• **AIM OF THE TASK**: From the line that contains "Image resolution: width=481" down to the last line of the data below, transcribe every line exactly.

• **DATA SHOWN**:
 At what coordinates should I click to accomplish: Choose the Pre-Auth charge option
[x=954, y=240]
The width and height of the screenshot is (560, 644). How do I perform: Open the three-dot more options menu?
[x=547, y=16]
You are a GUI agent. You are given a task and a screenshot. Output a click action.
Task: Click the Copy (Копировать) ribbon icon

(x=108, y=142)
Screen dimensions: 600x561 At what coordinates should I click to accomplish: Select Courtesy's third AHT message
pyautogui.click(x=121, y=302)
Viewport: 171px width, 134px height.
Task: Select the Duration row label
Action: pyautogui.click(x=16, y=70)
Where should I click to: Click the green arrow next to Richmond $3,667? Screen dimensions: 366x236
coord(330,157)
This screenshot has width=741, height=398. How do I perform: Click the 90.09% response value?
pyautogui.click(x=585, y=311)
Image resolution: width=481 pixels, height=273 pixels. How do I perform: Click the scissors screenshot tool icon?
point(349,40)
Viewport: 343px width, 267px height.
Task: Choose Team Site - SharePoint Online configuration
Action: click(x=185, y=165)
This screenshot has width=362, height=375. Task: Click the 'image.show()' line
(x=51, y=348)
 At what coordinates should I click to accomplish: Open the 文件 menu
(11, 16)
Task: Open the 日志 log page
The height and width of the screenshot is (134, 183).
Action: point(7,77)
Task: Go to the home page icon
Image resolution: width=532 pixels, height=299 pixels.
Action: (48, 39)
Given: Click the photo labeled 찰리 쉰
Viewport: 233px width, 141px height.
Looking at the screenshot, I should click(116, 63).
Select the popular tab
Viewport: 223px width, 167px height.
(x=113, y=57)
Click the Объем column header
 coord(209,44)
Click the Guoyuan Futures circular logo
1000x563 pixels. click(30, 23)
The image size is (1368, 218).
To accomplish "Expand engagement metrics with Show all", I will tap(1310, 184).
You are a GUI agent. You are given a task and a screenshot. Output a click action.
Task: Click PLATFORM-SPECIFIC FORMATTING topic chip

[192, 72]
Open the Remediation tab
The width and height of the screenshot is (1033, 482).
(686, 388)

• **RESULT FOR THIS EXERCISE**:
Image resolution: width=481 pixels, height=273 pixels. How do I perform: Click the scissors screenshot tool icon?
point(349,40)
Viewport: 343px width, 267px height.
Task: Choose Team Site - SharePoint Online configuration
Action: click(x=185, y=165)
This screenshot has width=362, height=375. Task: Click the 'image.show()' line
(x=51, y=348)
 At what coordinates should I click to accomplish: Open the 文件 menu
(11, 16)
Task: Open the 日志 log page
The height and width of the screenshot is (134, 183).
Action: point(7,77)
Task: Go to the home page icon
Image resolution: width=532 pixels, height=299 pixels.
Action: (48, 39)
Given: Click the photo labeled 찰리 쉰
Viewport: 233px width, 141px height.
Looking at the screenshot, I should click(116, 63).
Select the popular tab
Viewport: 223px width, 167px height.
(x=113, y=57)
Click the Объем column header
 coord(209,44)
Click the Guoyuan Futures circular logo
1000x563 pixels. click(30, 23)
The image size is (1368, 218).
To accomplish "Expand engagement metrics with Show all", I will tap(1310, 184).
You are a GUI agent. You are given a task and a screenshot. Output a click action.
Task: Click PLATFORM-SPECIFIC FORMATTING topic chip

[192, 72]
Open the Remediation tab
The width and height of the screenshot is (1033, 482).
(686, 388)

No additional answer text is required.